You are viewing jputnam

jputnam [userpic]

Haskell vs. Quicksort

September 9th, 2007 (03:20 am)

Sort time ago, a blogger rather cleverly embedded a C-like imperative language as a DSL in Haskell. He then implemented quicksort in this DSL and opined that no elegance had been gained.

Um...

...yeah. I guess there really isn't much to say about that.

This post is both an explanation of QuickSort in Haskell itself an a window into how I develop code.

swap :: (MArray a e m, Ix i) => a i e -> i -> i -> m ()
swap a x y = do
   vX <- readArray a x
   vY <- readArray a y
   writeArray a x vY
   writeArray a y vX
Swap is only used in one place, but it should be in the standard library, so I'm factoring it out anyway.

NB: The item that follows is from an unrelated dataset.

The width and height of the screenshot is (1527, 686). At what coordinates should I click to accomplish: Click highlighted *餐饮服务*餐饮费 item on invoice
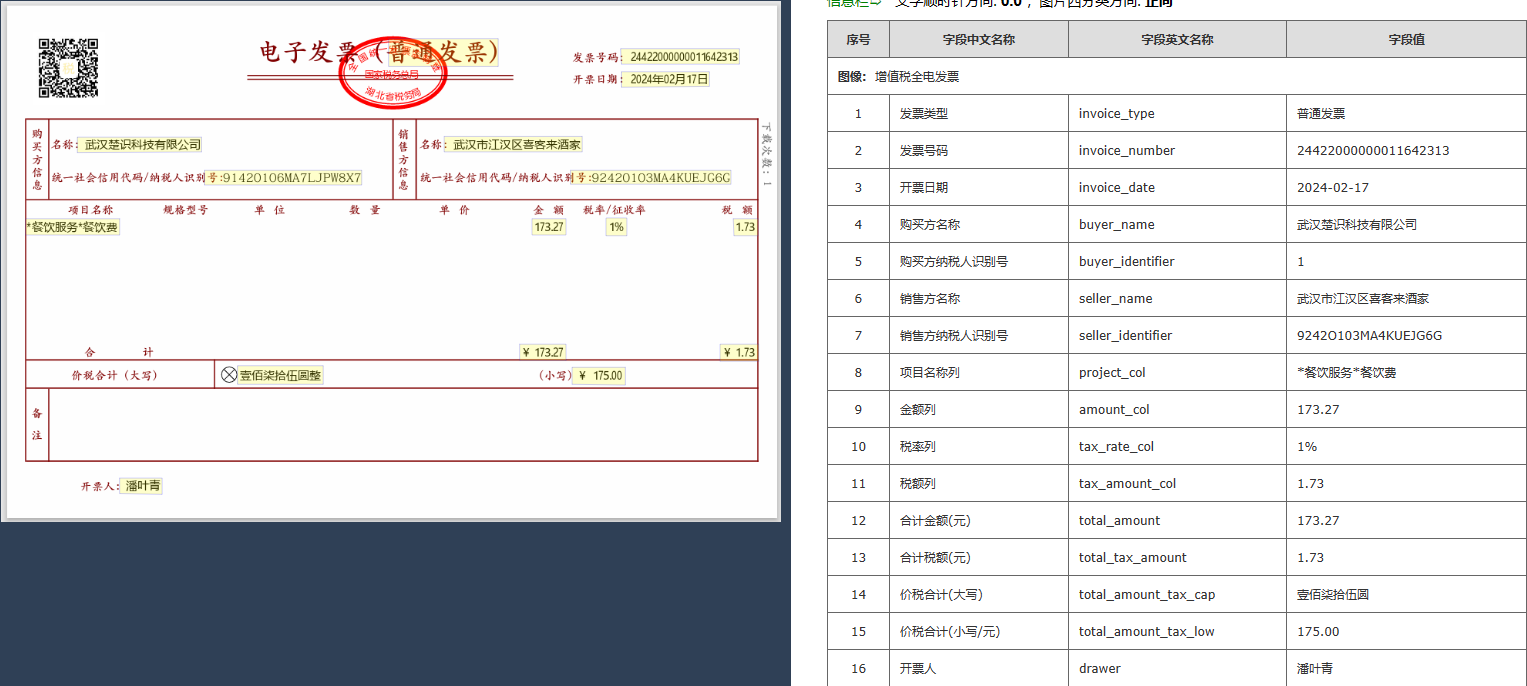[x=74, y=227]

Now, the most important property of quicksort is the inner loop, in which elements less than the pivot are left at the front of the subarray and values greater than the pivot are moved to the end. I ignore the optimization of tracking the values equal to the pivot, which avoids pathological behavior on simple inputs.
partition front back = do
   v <- readArray a front
   if (v < pivot)
      then    partition (front+1) back
      else do swap a front back
              partition front (back-1)
and, of course, when it ends, we want to properly return a middle index to swap the pivot back into.
partition front back | front == back = do
   v <- readArray a front
   if (v < pivot)
      then return (front+1)
      else return front
Putting these together, however, results in a disappointingly long function which manages to be almost entirely duplication. Fortunately, we can factor the common parts together.
partition front back = do
   v <- readArray a front
   case (front /= back, pivot < v) of
      (False, False) -> return (front+1)
      (False, True)  -> return front
      (True,  False) -> partition (front+1) back
      (True,  True)  -> do swap a front back
                        partition front (back-1)
Wikipedia has a simpler algorithm, though, and I'll get back to it later. Anyway, from here, we can sort.
...
   middle <- partition front (back-1)
   swap a middle back
   qsort' front (middle-1)
   qsort' (middle+1) back
And then, the housekeeping.
qsort a = do (front, back) <- getBounds a
             qsort' front back
   where qsort' front back | front >= back = return ()
                           | otherwise = do
            pivot <- readArray a back
            let partition front back = do
                   v <- readArray a front
                   case (front /= back, pivot < v) of
                           (False, False) -> return (front+1)
                           (False, True)  -> return front
                           (True,  False) -> partition (front+1) back
                           (True,  True)  -> do swap a front back
                                                partition front (back-1)
            middle <- partition front (back-1)
            swap a middle back
            qsort' front (middle-1)
            qsort' (middle+1) back
And quickCheck verifies that it does the right thing. But it isn't pretty. Much of Haskell's nice properties come from giving up on mutation and mutable structures altogether.

None of what follows has been tested.
Wikipedia's version isn't any shorter:
partition front back = do
   middle <- rot foldM front [front..back-1] $ \store i -> do
      v <- readArray a i
      if (v <= pivot)
         then do swap a store i
                 return (store+1)
         else return store
   return middle
...
rot f b c a = f a b c
The real problem is with the entirely conventional array operations. As long as the only available operations are the same, the algorithm obviously stays the same.

Better would be something involving a findFirst and some kind of mutate.
partition store front back | (front > back) = return store
                           | otherwise = do
   i <- findFirst a front back (< pivot)
   maybeM i (return store) $ do \i ->
      swap a store i
      partition (store+1) (i+1) back
Nothing spectacular. The for loop already encodes performing a nondeterminate action to each element of an array. Surely we can do better. Sorts encode something specific, namely performing a swap on decreasing sections of an array.

Not done yet.